I've been looking for some time for an original photograph of the German War Memorial that stands near our house. We spotted some in the Naval Museum in the Old Chania Harbour, but I've just found a very clear photograph in a book.


The book in question is 'Documents From The Battle And The Resistance Of Crete' by George I. Panagiotakis. Apart from the Germaniko Pouli picture, there is lots of documentary evidence of the terrible time that the people of Crete endured during World War II. There are some brutal pictures of Nazi massacres and executions, as well as pictures of the military hardware, innocent Cretan by-standers, and German, Greek and Allied soldiers who fought on the island.

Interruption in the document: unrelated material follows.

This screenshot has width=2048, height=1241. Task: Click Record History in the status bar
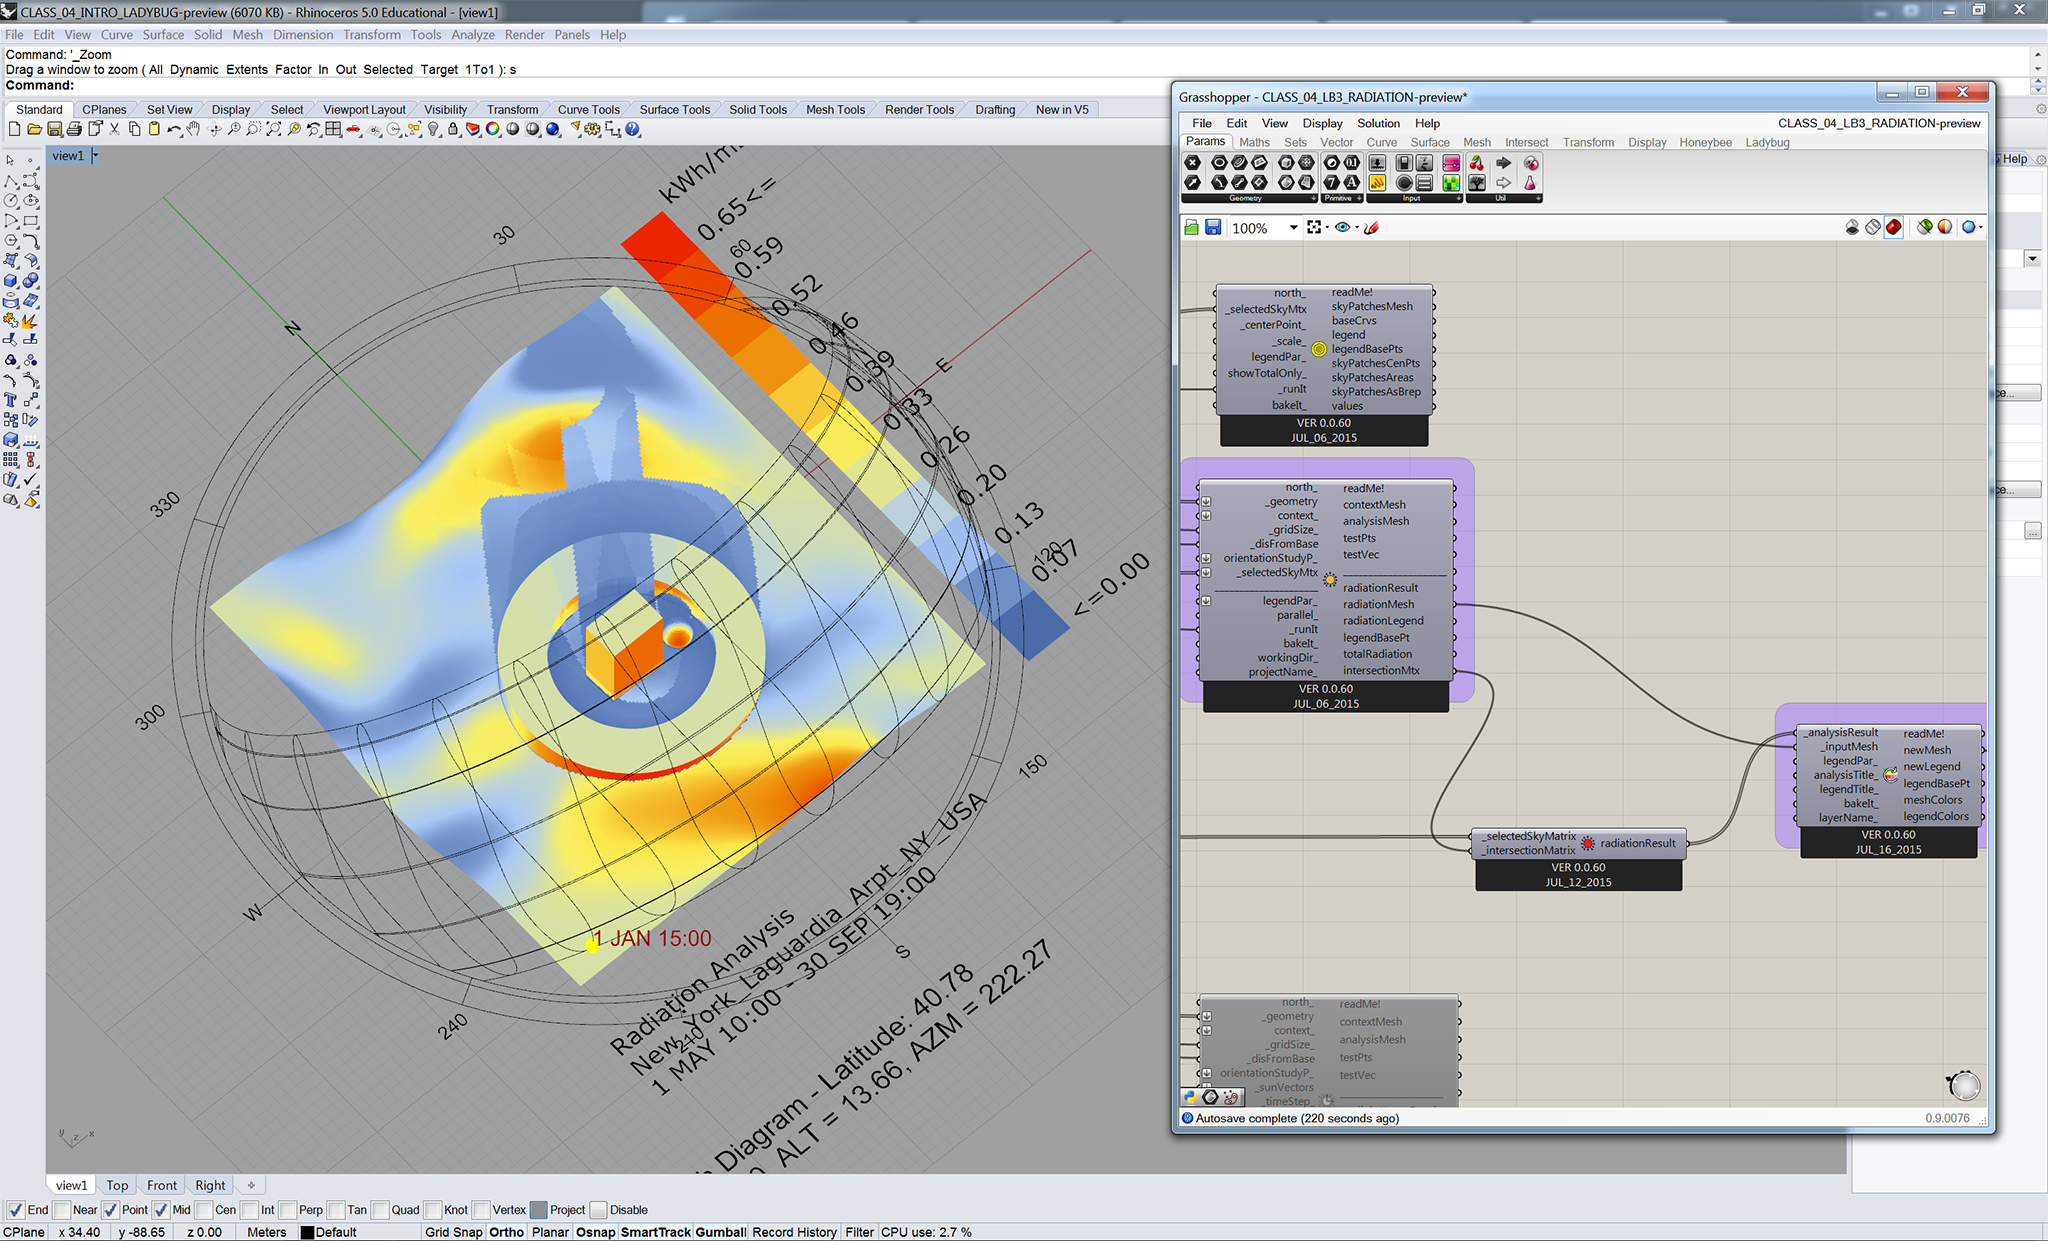click(793, 1232)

This isn't a romanticised story of what went on during the island, or one person's recollection, but a valuable archive of historical source material. It was published in Heraklion last year, and I'm pleased to see it on the book shelves in Crete.

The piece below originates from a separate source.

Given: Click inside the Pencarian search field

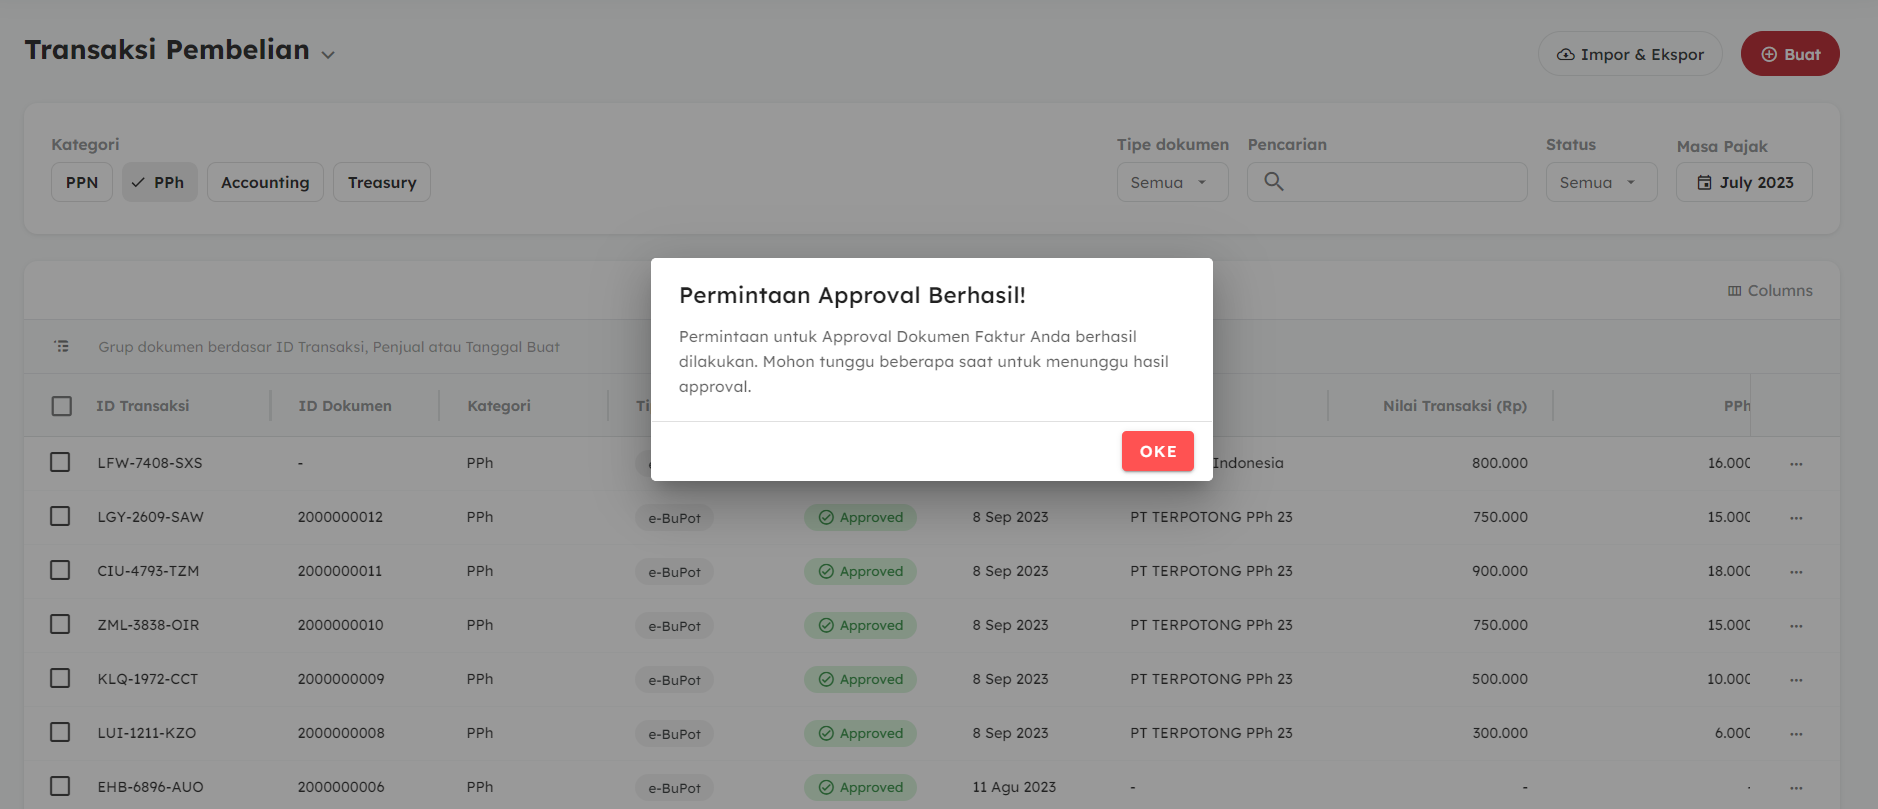Looking at the screenshot, I should tap(1400, 182).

I've tried to take a picture of the monument as it stands today from a similar angle so that you can see the difference after over half-a-century.

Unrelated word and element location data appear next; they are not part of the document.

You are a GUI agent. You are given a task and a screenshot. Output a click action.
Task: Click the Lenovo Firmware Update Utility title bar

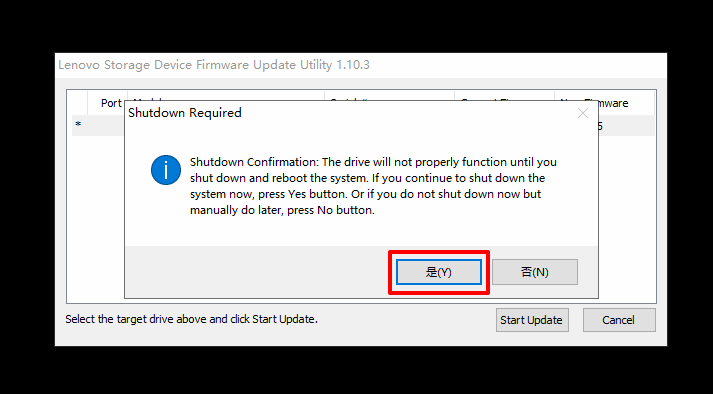click(214, 65)
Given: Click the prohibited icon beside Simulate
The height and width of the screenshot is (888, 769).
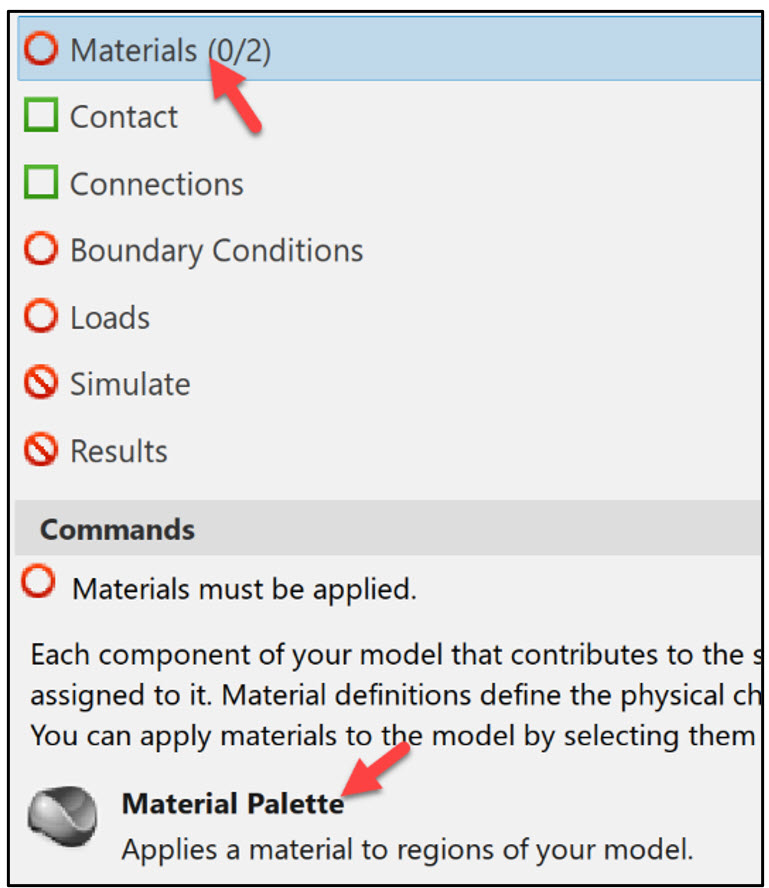Looking at the screenshot, I should tap(42, 384).

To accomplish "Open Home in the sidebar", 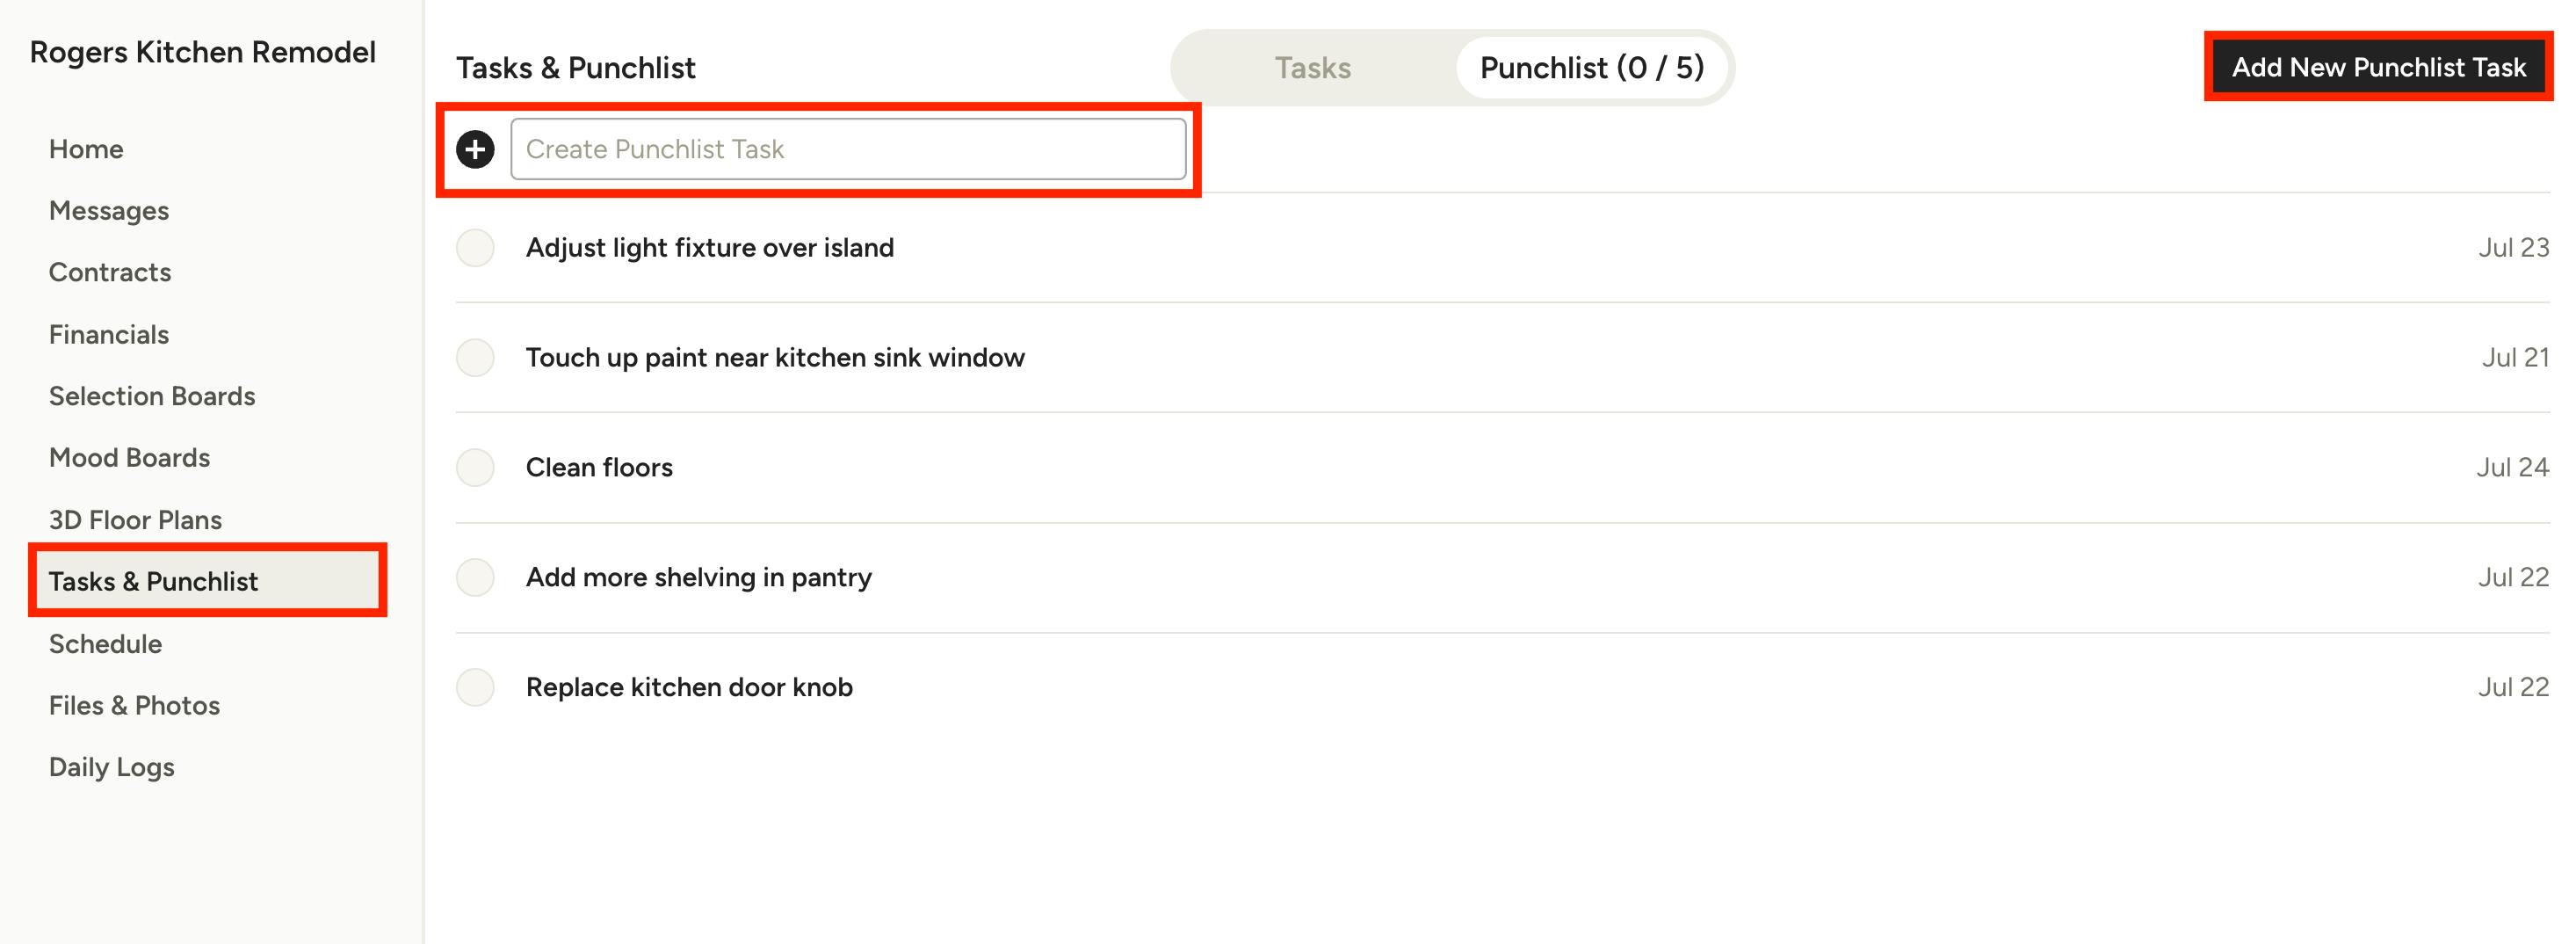I will [x=86, y=149].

Incidentally, our site has had a couple of comments left by Piper Bill Jenkins, who, at the age of 74, will be visiting the island later this year to pay his respects to both fallen soldiers and the brave civilians of the island.

July 11, 2008

The ghosts of Frangokastello

One of the things that had attracted us to stay at Frangokastello last year was the ghost story attached to the castle. The Hora Sfakian region has always been a thorn in the side to whoever was trying to conquer and occupy Crete, and the fort was originally built by the Venetians in the 14th century, and later used by the Turks.


The most famous rebellion occurred in 1828, when Hadzi Mihalis Dalanis and his 400-strong band of Cretan rebels lost a bloody pitched battle at the fort, but took twice as many Turks with them. On the anniversary of the their deaths - 17th May - the Cretan rebels are said to appear at dawn as misty shapes around the fort, and march into the sea.

Those who don't believe in the superstition believe that the visual effect is caused by atmospheric conditions specific to that time of year, and that the figures that appear are some sort of reflection from the Libyan desert which is across the water from southern Crete.

When we visited it in 2007, we stayed the night of the 15th of May, 2 days before the anniversary. Well, we decided it seemed churlish not to try and spot this effect - which if it was just down to the vague time of year might not be restricted to the 17th itself.

We were staying in the Flisvos apartments, with the sea literally lapping at the foot of our chalet door. Some of the rooms are in a converted old windmill, and we had a room in one of the old out-houses.


We got up at 5am, and sat on the rocks outside our room to watch dawn come up over the Eastern mountains of Crete. And hopefully spot some ghosts.


We did get a little spooked at one point by a small animal running across the rocks near us, which could have been a rat or a weasel, but needless to say, we didn't see any visions. Dawn was, nevertheless, as spectacular as you'd imagine as we huddled together with our little flask of coffee.